Blood components are used to correct abnormal hemostatic parameters. These products should be considered only after initial supportive and anticoagulant therapy. Washed packed red blood cells (PRBCs) and platelet concentrates are considered safe in uncontrolled DIC. Specialized blood components (eg, cryoprecipitate and fresh frozen plasma [FFP]) may interfere with or alleviate DIC.

Packed red blood cells (PRBCs; washed)

PRBCs are preferred to whole blood because they limit volume, immune, and storage complications. Obtain PRBCs after centrifugation of whole blood.
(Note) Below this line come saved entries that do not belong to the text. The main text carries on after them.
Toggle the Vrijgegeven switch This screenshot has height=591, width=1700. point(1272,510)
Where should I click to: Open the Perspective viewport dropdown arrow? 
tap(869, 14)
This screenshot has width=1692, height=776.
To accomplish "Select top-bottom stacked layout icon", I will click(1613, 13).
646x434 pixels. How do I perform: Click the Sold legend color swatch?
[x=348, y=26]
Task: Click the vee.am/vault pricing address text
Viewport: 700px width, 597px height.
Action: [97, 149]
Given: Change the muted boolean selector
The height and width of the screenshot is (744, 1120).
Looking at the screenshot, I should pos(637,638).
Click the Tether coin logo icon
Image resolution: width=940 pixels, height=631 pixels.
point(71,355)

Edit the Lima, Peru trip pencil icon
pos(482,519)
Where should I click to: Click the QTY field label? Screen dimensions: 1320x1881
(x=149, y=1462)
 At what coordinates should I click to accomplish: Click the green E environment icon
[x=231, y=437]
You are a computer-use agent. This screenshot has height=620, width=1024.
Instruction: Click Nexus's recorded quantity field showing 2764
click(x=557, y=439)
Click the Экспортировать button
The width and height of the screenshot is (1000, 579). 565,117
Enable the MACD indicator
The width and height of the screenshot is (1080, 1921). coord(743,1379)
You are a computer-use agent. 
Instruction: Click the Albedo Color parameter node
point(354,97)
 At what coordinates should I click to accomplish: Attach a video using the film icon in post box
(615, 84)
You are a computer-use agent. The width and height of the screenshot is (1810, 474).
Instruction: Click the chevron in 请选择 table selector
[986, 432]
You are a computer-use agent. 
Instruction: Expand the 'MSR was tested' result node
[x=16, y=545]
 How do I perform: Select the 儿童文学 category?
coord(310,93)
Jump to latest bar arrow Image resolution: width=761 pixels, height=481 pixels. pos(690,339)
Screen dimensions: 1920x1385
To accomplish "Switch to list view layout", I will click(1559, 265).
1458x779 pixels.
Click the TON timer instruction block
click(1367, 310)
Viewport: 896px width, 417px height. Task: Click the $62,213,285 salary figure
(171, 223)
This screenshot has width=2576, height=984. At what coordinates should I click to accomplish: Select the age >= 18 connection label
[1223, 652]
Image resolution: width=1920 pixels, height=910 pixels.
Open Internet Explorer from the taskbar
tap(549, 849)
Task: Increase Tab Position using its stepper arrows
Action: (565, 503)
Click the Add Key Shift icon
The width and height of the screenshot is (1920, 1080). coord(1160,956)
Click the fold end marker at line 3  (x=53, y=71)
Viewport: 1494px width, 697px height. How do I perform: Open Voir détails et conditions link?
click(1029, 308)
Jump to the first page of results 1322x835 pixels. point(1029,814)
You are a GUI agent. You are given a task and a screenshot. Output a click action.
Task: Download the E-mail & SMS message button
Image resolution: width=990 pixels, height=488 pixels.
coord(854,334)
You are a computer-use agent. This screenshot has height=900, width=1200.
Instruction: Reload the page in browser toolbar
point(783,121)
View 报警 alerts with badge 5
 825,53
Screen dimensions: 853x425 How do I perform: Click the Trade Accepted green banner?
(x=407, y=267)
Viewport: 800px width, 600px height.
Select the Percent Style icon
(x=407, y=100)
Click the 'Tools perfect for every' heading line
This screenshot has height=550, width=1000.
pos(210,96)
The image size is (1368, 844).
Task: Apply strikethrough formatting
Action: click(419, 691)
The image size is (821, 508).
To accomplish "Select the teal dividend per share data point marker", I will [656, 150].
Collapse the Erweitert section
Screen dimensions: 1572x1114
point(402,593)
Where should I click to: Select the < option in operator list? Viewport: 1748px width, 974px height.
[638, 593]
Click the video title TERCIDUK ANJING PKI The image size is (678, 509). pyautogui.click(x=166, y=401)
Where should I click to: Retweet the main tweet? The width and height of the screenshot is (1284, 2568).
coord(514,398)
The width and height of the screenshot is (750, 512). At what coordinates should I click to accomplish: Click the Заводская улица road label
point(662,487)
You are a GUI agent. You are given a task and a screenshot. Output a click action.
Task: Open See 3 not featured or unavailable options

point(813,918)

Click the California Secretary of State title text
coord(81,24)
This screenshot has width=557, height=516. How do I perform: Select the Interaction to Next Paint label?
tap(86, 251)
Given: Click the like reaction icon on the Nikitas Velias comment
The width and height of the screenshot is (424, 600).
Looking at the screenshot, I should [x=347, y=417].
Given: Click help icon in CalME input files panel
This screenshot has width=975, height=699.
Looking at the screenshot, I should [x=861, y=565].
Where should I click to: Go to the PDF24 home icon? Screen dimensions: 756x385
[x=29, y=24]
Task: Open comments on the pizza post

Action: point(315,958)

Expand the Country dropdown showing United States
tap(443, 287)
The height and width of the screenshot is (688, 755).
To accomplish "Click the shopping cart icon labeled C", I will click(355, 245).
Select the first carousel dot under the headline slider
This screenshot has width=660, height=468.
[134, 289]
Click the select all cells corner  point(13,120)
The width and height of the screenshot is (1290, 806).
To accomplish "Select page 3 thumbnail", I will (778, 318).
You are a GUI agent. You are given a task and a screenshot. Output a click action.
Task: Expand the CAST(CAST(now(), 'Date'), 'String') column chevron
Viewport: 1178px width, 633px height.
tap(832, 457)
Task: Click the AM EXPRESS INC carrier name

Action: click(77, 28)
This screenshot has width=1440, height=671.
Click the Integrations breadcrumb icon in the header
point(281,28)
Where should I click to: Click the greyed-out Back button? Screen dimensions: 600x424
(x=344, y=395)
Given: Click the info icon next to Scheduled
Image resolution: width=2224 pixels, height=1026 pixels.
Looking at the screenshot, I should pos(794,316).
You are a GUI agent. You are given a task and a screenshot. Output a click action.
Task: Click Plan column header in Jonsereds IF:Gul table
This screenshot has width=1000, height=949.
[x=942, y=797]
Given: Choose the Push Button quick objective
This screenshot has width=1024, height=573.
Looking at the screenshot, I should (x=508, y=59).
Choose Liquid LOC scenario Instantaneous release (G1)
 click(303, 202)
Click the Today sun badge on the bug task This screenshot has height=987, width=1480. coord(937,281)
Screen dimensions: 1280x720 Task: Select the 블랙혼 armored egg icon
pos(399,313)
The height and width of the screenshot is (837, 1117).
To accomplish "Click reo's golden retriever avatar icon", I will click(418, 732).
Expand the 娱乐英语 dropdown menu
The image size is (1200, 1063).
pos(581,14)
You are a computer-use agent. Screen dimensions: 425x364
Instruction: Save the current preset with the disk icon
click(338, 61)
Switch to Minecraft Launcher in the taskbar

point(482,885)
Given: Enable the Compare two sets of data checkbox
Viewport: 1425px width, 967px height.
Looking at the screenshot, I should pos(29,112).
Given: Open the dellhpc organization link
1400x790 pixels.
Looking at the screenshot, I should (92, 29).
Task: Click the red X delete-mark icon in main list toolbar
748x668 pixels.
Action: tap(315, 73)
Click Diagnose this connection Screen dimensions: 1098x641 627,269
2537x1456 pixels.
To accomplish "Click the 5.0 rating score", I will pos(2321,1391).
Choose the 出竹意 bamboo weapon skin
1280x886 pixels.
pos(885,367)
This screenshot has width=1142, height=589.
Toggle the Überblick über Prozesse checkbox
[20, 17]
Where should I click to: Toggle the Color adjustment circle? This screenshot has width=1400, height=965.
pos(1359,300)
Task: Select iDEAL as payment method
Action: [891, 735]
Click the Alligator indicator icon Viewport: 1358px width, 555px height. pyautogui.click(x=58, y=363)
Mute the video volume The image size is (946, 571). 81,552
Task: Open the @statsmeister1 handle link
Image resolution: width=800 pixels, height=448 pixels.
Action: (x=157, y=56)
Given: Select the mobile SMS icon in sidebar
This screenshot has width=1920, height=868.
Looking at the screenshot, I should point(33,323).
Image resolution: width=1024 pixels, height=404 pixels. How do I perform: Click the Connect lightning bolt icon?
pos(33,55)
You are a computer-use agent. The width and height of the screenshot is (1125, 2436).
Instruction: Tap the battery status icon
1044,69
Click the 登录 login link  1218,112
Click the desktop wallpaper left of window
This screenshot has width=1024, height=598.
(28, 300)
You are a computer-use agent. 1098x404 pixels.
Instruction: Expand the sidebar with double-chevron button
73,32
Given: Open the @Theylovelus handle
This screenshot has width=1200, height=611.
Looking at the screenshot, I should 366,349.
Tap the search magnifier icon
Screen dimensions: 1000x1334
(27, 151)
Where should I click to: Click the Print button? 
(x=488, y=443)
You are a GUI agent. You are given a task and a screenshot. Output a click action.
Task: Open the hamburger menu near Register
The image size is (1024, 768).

Use washed or frozen PRBCs in individuals with hypersensitivity transfusion reactions.


Platelets are considered safe for use in acute DIC.

Fresh frozen plasma (FFP)

FFP treatment entails removing blood from the body, spinning it to separate cells from plasma, and replacing cells suspended in fresh frozen plasma, albumin, or saline. FFP contains coagulation factors, as well as protein C and protein S. It can be administered either via 2 large-bore peripheral intravenous lines or via 1 multiple-lumen central line. It is recommended for patients with active bleeding and a fibrinogen level below 100 mg/dL.

Cryoprecipitate or fibrinogen concentrates

Cryoprecipitate and fibrinogen concentrates are not commonly recommended, except when fibrinogen is needed.


Antifibrinolytic Agents

Class Summary

In general, antifibrinolytic agents should be avoided in DIC because they are known to produce thrombotic complications, such as myocardial infarction and renal artery thrombosis when there is systemic clotting. They may have a role in a local intravascular coagulation (LIC) as is seen in genitourinary bleeding after a transurethral resection for Kasabach-Merritt syndrome.

In addition, in patients with trauma and massive bllood loss, antifibrinolytic agents have been shown to be effective in reducing blood loss and improving survival. Similarly, in massive postpartum hemorrhage, antifibrinolytic agents have been shown to be effective. Antifibrinolytics also may be useful in cases of DIC secondary to hyperfibrinolysis associated with acute promyelocytic leukemia and other forms of cancer when alpha-2-antiplasmin is uniquely decreased.

Aminocaproic acid (Amicar)

Aminocaproic acid inhibits fibrinolysis by inhibiting plasminogen activators and, to a lesser degree, exerting antiplasmin activity. The main problem is that the thrombi that form during treatment are not lysed and that the clinical significance of reducing bleeding is uncertain.

Tranexamic acid (Cyklokapron, Lysteda)

Tranexamic acid is used as an alternative to aminocaproic acid. It inhibits fibrinolysis by displacing plasminogen from fibrin.